Szef Komitetu Stałego Rady Ministrów Przemysław Gosiewski powiedział, że PiS nie poprze propozycji LPR, by do konstytucji wprowadzić zapis o ochronie życia od momentu poczęcia.
W czwartek Sejm ma się zająć projektem zmian w konstytucji, autorstwa LPR. Liga chce wprowadzenia zapisu mówiącego, że "Rzeczpospolita Polska zapewnia każdemu człowiekowi prawną ochronę życia od momentu poczęcia".
Pytany w czwartek w Radiu Zet, czy PiS poprze tę propozycję, Gosiewski powiedział: "Nie, nie jesteśmy za propozycją LPR". "Natomiast - zaznaczył - jesteśmy za propozycją, by do konstytucji przenieść zapisy obecnej ustawy, która jest dobrą ustawą".

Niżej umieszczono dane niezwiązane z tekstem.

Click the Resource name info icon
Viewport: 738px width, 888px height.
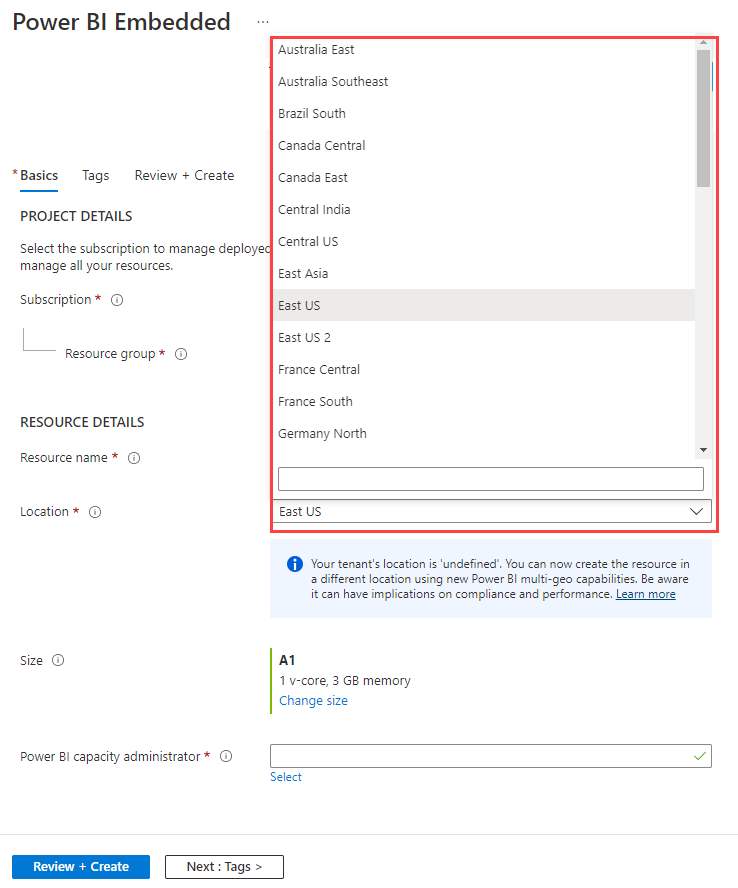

Obecnie obowiązująca ustawa o planowaniu rodziny, ochronie płodu ludzkiego i warunkach dopuszczalności przerywania ciąży z 1993 r., czyli tzw. ustawa antyaborcyjna, dopuszcza przerwanie ciąży tylko w trzech sytuacjach: kiedy płód jest dotknięty wadą genetyczną lub ciężką nieuleczalną chorobą, gdy ciąża jest wynikiem przestępstwa (np. gwałtu, kazirodztwa) oraz kiedy życie lub zdrowie kobiety jest zagrożone.
Pytany o stanowisko PiS w sprawie "becikowego" Gosiewski powiedział, że klub parlamentarny PiS jeszcze o tej sprawie nie dyskutował.
W środę wicepremier Roman Giertych powiedział, że Ministerstwo Finansów chce zlikwidować "becikowe". Według niego, pieniądze przeznaczone na "becikowe" w ustawie budżetowej na 2007 rok, resort finansów zamierza przesunąć na cele edukacyjne. Tego samego dnie premier Jarosław Kaczyński zapewnił, że "+becikowe+ nie zniknie".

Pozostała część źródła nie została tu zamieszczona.